The company has 25 operational projects in 12 states at the moment, primarily in the Southeast. But its 18 GW solar pipeline (plus 36 GWh of battery storage) is expected online by the start of next decade and will see the company developing utility-scale renewable energy projects in roughly 30 states across every RTO and ISO in the US, said Tanya Sessions in an interview with NPM.
Despite the challenges facing clean energy at the moment, sustainability goals and net-zero targets from utilities and commercial & industrial customers loom at the end of the decade and beyond, and continue to drive demand, according to Sessions.
“That requires a lot of projects, so we as an industry are actually seeing more demand than near term supply,” she said. “And that's what we're all rushing around and trying to deliver on.”
Planning is key, said Sessions, who started the role in September 2022 after stints with Siemens, Orsted, NextEra Energy Resources and GE. Origis has avoided contracting for supplies with companies impacted by tariffs, and secured panels for the next few years of its pipeline, Sessions told NPM.
In the last year, the company has announced significant PV panel purchase agreements with FirstSolar, Boviet and Maxeon. Origis has also made a point of warehousing high voltage breakers, transformers and more. As other developers follow suit, it could entrench some supply shortages, according to Sessions.
But it buys breathing room and certainty in the near term for a company with more than 5 GW of contracted projects over the next two to three years.
“We have publicly announced over six gigawatts of panel procurements that get us through our next few years of projects, and are continuing to negotiate well beyond that, to make sure that we can bring project certainty to our customers and our off takers,” she said.
Sessions’ experience in OEM sales, and on “both sides of the table” for service agreements, has given her a unique perspective of the supply chain constraints at the moment, and all that is involved to get from raw materials to fabrication to installation.
Despite some easing of fallout from COVID-19 shutdowns and the impacts of the Auxin tariff-investigations last year, Sessions said we are in “one of the most challenging points of our industry.”
The supply chain issue has morphed and, lately, centers on the “end miles” from port to project.
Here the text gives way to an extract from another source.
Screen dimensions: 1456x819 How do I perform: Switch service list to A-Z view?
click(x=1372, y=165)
Fuel prices and high demand are largely to blame.
“Panels are starting to make it through the ports, logistic costs are starting to come down, except for … the end part just due to diesel costs,” Sessions said.
Much of the continuing constraints involve parts like breakers and transformers that are also in demand by traditional utilities for transmission upgrades, large infrastructure projects, and “even manufacturing plants,” Sessions said.
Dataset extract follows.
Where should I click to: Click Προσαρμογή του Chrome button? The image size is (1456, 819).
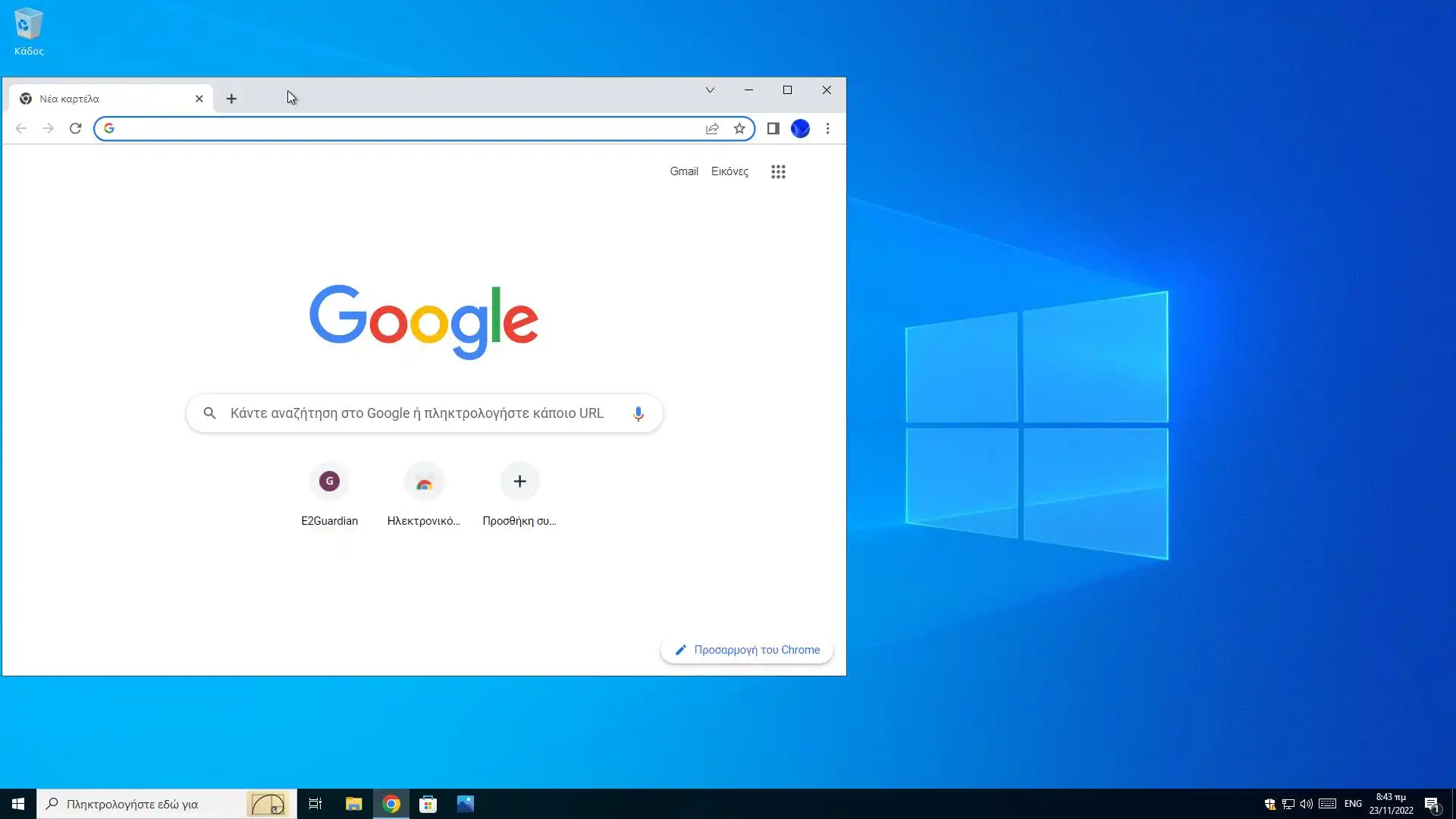(x=747, y=650)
“Those types of equipment, those supply chain constraints are still very prevalent,” she said. “You're still seeing transformer delays of over two years, costs up 40%.”
Sessions has found that while “banking hurdles” like capital market constraints and higher interest rates have added to the industry’s challenges, their offtakers have been understanding of their position, as evidenced by rising PPA prices and other trends.
Origis obtained a USD 750m warehouse credit facility earlier this year to fund the construction of 2 GW of projects in 15 states over the next three years.
Planning is all the more important given many of Origis’ prospective projects are in interconnection queues, like MISO, SPP and PJM, that are facing study delays or total system overhauls, adding years to CODs.
“Certain markets where you might not see an operating asset, it doesn't mean that we haven't been in that market for many years,” she said. “Again, it gets back to these interconnection queues and trying to make our way out of them.”
Antin Infrastructure, via its fourth flagship infrastructure fund, acquired a majority stake in Origis in October 2021.